Sama amfora kształtem nie odbiega od innych z tego okresu. Wyjątkowość stanowi siedem zagadkowych „kieszeni” przyklejonych do wylewu. Mają one kształt niewielkich, lekko rozchylonych naczyń o średnicy 12 cm oraz wysokości około 15 cm i pozbawione są den. Ich wnętrza razem z wnętrzem amfory tworzą dużą komorę. Zostały one wylepione razem z dużym naczyniem.
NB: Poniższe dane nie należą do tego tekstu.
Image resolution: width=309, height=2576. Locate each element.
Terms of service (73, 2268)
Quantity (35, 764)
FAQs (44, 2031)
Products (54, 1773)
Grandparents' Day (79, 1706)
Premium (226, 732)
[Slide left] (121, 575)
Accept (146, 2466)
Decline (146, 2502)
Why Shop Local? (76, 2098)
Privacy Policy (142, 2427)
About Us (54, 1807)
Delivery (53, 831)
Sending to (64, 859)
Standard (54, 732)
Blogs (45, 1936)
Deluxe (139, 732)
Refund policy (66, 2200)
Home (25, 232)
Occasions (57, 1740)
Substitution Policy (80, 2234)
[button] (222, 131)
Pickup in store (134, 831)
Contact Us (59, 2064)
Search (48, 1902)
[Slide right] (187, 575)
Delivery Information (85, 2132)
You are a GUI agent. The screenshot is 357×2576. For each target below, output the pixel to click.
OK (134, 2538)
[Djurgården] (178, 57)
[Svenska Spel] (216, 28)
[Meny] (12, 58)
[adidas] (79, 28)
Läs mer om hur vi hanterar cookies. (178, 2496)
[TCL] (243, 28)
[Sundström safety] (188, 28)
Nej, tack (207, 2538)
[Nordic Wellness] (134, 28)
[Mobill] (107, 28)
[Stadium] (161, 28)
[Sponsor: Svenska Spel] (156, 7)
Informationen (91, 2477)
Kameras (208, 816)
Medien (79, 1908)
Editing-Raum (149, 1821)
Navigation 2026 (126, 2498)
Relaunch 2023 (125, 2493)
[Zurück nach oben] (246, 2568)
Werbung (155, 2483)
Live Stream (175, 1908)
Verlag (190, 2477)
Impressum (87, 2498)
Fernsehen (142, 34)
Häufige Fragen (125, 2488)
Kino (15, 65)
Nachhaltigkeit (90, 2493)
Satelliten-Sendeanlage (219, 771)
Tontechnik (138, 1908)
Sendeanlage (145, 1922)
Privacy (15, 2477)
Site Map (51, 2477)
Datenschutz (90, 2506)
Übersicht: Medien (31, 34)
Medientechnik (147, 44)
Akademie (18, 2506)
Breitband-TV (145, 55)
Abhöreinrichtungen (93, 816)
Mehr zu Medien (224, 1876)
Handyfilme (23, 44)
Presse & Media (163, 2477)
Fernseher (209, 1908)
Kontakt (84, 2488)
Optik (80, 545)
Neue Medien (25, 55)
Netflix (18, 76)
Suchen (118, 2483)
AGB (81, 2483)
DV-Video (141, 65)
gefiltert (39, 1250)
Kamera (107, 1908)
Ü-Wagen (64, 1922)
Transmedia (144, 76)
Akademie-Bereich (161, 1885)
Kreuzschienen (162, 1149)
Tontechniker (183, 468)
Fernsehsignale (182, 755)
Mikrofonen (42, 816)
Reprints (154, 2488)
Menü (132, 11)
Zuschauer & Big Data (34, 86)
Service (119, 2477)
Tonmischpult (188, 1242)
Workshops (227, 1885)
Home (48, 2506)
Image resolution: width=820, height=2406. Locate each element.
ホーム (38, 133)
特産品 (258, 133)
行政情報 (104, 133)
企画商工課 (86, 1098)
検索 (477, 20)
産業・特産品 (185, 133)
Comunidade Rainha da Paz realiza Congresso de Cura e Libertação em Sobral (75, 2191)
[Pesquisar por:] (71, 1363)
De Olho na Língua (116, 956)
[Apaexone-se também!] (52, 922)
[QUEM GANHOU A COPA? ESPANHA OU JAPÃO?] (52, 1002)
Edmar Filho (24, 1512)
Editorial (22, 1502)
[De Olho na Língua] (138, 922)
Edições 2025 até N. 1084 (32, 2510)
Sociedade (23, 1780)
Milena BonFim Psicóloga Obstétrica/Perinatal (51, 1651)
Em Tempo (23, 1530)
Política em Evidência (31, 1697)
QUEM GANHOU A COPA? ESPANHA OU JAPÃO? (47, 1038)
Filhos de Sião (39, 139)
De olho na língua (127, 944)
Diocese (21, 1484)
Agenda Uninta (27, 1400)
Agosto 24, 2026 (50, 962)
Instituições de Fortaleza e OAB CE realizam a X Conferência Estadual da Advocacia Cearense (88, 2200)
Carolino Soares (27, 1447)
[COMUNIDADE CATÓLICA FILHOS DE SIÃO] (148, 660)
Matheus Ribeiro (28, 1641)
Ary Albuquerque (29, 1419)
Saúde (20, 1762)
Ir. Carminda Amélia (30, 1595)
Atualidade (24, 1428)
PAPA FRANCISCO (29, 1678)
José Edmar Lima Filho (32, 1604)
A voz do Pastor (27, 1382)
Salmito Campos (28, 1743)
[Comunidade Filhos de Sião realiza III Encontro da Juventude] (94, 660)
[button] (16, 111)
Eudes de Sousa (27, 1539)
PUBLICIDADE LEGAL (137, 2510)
Na osadzie w Zesławicach wyróżniono części mieszkalne i kultowe. Jama z naczyniem z kieszeniami znajdowała się w północnej strefie osady, czyli obszarze związanym z duchowością i obrzędami. Oprócz tego obiektu znajdowały się tam m.in. dwa groby tej ludności. Czy amfora zesławicka mogła pełnić jakieś funkcje kultowe? W dotychczasowym inwentarzu ceramicznym kultury badeńskiej jest trochę fragmentów z podobnych naczyń, ale tylko jedno, które pod względem formy jest do niego bardzo podobne. Znaleziono je w Jennyberg niedaleko Mödling w Dolnej Austrii w latach dwudziestych XX wieku. Austriackie naczynie też ma kształt amforowaty i brzusiec odwrotnie gruszkowaty. Jego wysokość, według publikacji, wynosiła 42 cm, przy podobnych do wysokości rozmiarach średnicy brzuśca. W górnej części brzuśca znajduje się sześć „kieszeni” w kształcie leja połączonych z głównym naczyniem. Naczynie z Austrii próbuje się zakwalifikować jako kultowe. Wobec niewielu analogii z kultury badeńskiej, ze względu na kształt porównuje się go do greckiego naczynia z kieszeniami – kernosa, którego w V wieku przed Chrystusem używano podczas obrzędów ku czci bogini Demeter. W kieszonkach miały znajdować się m. in. miód, olej, wino i warzywa. Przytacza się również podobieństwa do naczyń z wczesnej epoki żelaza i z okresu średniowiecza. Jeżeli społeczności z okresu neolitu miały swoje życie duchowe i wiarę w boga lub bogów, to istnieje duże prawdopodobieństwo, że na zesławickim wzgórzu nad Dłubnią oddawano jemu albo im cześć m.in. składając dary ofiarne w naczyniu z kieszeniami.